You might have seen the WuBOT performing at the 2026 Spring Festival Gala; however, most high-dynamic extreme motions you see are executed by overfitted tracking policies. Until now, training a unified policy capable of performing various extreme motions with a high success rate

Watch on X

4:23 PM · Mar 2, 2026

755

Read 33 replies

Stage 1: Scalable Flow-based Pre-training

The first stage replaces standard MLP-based RL with a high-capacity flow-matching policy. By using a specialist-to-unified distillation process, the researchers "trained" the unified policy to imitate a collection of individual motion experts. This generative approach allows the model to capture a vast range of heterogeneous behaviors without the optimization interference that plagues from-scratch RL.

Stage 2: Actuation-Aware Post-training

While the flow-based policy provides the "brain" for movement, real-world physics remains the ultimate "litmus test". High-dynamic motions often push actuators to their limits, triggering unmodeled nonlinearities like torque-speed losses or overcurrent protection.

OmniXtreme introduces a residual reinforcement learning phase. Instead of relearning the motion, a lightweight MLP policy is trained to produce corrective actions that account for realistic hardware constraints, including torque-speed limits and power-safety regularization. This refinement ensures that a backflip that works in simulation remains physically executable on a real G1 robot.

Performance and Real-World Limits

The results of this two-stage approach are strikingly consistent. In 157 real-world trials, OmniXtreme achieved high success rates across a variety of skill categories:

Skill Category	Number of Motions	Success Rate (%)
Flip	7	96.36%
Martial Arts	3	93.33%
Handspring	5	88.57%
Breakdance	5	86.36%
Acrobatics	4	80.00%

The team reported that enforcing actuator torque-speed constraints was sufficient for impulsive motions like flips. However, more complex "contact-rich" skills, such as breakdancing, required aggressive domain randomization and power-safety penalties to survive the high braking loads and energy absorption during impact.
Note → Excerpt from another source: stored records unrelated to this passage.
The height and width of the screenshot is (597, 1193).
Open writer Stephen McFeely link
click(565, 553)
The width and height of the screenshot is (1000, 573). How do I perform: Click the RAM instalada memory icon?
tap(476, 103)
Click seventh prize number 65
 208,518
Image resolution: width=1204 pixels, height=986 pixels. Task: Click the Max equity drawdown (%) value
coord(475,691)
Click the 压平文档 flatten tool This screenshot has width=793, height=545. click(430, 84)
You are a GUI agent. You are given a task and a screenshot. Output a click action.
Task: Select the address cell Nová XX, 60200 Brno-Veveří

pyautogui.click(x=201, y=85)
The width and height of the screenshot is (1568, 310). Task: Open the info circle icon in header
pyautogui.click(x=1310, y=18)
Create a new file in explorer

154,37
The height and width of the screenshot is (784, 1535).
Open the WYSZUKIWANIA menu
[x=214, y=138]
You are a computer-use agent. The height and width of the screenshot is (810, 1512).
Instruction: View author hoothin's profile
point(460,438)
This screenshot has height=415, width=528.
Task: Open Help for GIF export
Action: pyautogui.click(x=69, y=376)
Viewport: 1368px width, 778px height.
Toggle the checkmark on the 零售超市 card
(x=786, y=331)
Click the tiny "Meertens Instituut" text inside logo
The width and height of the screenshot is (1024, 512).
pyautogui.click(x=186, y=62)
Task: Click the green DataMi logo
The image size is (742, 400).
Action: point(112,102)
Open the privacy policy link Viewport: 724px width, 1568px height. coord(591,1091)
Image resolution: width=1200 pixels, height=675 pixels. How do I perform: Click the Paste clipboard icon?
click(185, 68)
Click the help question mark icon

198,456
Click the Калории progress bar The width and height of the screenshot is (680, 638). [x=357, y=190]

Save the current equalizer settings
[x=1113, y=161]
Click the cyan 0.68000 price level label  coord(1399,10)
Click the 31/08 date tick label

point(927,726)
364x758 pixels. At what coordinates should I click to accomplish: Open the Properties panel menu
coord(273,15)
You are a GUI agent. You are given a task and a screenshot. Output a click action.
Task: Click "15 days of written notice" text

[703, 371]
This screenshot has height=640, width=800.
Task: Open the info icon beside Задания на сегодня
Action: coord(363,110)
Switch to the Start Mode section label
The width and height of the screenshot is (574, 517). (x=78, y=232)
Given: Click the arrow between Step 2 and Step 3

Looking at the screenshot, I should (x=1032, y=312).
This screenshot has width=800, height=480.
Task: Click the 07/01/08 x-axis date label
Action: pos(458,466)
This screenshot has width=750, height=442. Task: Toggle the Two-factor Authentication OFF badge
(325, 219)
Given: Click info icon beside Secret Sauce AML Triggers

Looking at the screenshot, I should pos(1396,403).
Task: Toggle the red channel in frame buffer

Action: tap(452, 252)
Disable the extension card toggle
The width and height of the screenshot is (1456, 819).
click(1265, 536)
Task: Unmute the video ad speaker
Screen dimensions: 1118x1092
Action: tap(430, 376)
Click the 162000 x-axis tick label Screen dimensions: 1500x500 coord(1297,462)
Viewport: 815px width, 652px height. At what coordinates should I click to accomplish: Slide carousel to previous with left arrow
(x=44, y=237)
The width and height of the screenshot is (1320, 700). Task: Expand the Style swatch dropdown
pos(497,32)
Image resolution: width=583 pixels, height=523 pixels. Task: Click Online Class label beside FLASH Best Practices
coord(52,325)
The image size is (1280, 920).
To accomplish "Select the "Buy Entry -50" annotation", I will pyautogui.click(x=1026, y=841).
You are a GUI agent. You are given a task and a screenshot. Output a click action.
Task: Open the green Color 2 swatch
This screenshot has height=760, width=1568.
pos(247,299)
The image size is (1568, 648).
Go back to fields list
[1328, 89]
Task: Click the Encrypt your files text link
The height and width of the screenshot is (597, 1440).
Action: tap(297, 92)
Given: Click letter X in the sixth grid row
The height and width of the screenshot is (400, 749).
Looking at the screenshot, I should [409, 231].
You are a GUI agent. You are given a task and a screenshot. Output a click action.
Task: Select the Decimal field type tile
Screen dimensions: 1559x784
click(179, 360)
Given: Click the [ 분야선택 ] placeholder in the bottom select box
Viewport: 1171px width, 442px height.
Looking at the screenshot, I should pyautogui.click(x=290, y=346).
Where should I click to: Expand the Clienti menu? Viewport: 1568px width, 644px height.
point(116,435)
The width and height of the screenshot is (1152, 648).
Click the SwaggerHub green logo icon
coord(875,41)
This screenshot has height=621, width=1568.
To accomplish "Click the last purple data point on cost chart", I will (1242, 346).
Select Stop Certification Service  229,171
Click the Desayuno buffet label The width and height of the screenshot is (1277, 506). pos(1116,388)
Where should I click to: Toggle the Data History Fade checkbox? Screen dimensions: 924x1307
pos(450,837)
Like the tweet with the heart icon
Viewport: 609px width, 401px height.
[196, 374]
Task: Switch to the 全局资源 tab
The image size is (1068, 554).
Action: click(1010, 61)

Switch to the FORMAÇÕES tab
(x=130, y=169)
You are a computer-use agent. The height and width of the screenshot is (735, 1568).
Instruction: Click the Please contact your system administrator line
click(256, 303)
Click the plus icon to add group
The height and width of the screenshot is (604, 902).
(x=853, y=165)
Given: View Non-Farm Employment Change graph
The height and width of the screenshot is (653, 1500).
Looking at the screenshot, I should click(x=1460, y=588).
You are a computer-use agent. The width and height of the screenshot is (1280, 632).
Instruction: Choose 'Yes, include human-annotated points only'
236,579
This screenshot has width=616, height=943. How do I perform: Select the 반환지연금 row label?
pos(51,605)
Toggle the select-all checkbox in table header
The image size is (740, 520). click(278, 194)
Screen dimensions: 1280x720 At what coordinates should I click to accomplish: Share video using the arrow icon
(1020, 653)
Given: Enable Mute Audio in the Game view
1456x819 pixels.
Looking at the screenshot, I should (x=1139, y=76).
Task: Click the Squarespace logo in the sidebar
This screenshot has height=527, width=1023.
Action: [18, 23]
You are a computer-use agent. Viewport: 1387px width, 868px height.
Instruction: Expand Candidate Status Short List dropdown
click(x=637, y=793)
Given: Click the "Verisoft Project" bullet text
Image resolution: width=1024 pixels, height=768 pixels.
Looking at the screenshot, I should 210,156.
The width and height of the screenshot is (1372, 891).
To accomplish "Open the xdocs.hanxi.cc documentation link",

The Road to Universal Control

OmniXtreme enters an increasingly crowded field of high-scale humanoid control research. It follows NVIDIA's SONIC, which also aims for universal whole-body tracking , and Amazon's OmniRetarget and PHP framework, which focus on physical interactions and agile traversal.

Despite the success, the researchers acknowledge that the "reality gap" is not fully closed. Failures still occur during highly impulsive landings where transient loads trigger battery undervoltage or motor overcurrent events—factors often missing from current simulators.

As China moves toward a national standard system for humanoid robotics, the "showmanship" of backflips is becoming a proving ground for the stability required for future industrial labor. By releasing the model checkpoints, the BIGAI and Unitree team is inviting the community to push these "robot gymnasts" even further.